Model Checking Synchronized Products of Infinite Transition Systems

TL;DR

This paper investigates the decidability of first-order logic with reachability predicates for infinite transition systems modeled as products with various synchronization constraints, introducing finitely synchronized systems.

Contribution

It introduces finitely synchronized transition systems and shows their FO(R) theory's decidability reduces to that of their components, highlighting the limits of synchronization and logic extension.

Findings

Decidability of FO(R) for finitely synchronized systems reduces to component decidability.

Semifinite synchronization leads to undecidability of FO(R).

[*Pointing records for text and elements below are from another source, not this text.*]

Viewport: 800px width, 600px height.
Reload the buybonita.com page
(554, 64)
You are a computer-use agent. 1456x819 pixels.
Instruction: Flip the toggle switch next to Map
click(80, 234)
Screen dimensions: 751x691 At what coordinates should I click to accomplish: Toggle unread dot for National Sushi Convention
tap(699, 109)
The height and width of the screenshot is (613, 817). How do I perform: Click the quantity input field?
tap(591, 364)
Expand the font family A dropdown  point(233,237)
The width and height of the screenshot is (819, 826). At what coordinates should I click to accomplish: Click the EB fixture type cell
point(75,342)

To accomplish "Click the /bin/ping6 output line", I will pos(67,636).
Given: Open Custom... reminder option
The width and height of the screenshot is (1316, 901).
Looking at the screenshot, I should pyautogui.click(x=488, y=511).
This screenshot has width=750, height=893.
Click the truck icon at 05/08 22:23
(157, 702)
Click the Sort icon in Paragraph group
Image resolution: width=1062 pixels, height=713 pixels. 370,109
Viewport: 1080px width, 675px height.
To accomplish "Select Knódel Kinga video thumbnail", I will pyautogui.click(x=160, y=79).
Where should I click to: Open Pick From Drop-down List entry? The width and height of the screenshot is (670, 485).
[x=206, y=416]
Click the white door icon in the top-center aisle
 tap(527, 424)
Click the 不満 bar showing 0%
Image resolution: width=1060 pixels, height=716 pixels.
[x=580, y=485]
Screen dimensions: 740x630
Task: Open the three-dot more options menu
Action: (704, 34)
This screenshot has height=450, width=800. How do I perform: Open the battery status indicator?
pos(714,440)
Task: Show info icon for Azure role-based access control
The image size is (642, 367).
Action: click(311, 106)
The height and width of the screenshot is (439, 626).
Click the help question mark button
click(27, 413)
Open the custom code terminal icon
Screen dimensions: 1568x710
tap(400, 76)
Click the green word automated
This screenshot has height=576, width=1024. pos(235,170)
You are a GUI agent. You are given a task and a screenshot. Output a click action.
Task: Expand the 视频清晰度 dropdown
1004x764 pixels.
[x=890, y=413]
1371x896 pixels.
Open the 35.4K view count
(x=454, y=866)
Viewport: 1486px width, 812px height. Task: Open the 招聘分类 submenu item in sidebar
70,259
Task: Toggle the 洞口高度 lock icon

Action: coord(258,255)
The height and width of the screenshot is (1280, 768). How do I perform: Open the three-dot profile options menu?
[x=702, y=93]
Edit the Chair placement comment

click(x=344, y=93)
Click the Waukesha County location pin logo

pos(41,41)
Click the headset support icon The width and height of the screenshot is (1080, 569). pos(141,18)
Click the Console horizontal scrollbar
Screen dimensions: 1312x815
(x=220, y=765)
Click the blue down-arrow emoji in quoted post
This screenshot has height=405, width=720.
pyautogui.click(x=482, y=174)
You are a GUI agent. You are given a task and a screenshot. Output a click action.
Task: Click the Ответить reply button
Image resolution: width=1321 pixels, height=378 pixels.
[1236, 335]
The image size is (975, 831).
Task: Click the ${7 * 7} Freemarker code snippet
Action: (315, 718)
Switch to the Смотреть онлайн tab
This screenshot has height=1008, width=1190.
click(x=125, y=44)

Extending logic with transitive closure causes undecidability in infinite grid models.

Abstract

Formal verification using the model checking paradigm has to deal with two aspects: The system models are structured, often as products of components, and the specification logic has to be expressive enough to allow the formalization of reachability properties. The present paper is a study on what can be achieved for infinite transition systems under these premises. As models we consider products of infinite transition systems with different synchronization constraints. We introduce finitely synchronized transition systems, i.e. product systems which contain only finitely many (parameterized) synchronized transitions, and show that the decidability of FO(R), first-order logic extended by reachability predicates, of the product system can be reduced to the decidability of FO(R) of the components. This result is optimal in the following sense: (1) If we allow semifinite synchronization, i.e. just in one component infinitely many transitions are synchronized, the FO(R)-theory of the product system is in general undecidable. (2) We cannot extend the expressive power of the logic under consideration. Already a weak extension of first-order logic with transitive closure, where we restrict the transitive closure operators to arity one and nesting depth two, is undecidable for an asynchronous (and hence finitely synchronized) product, namely for the infinite grid.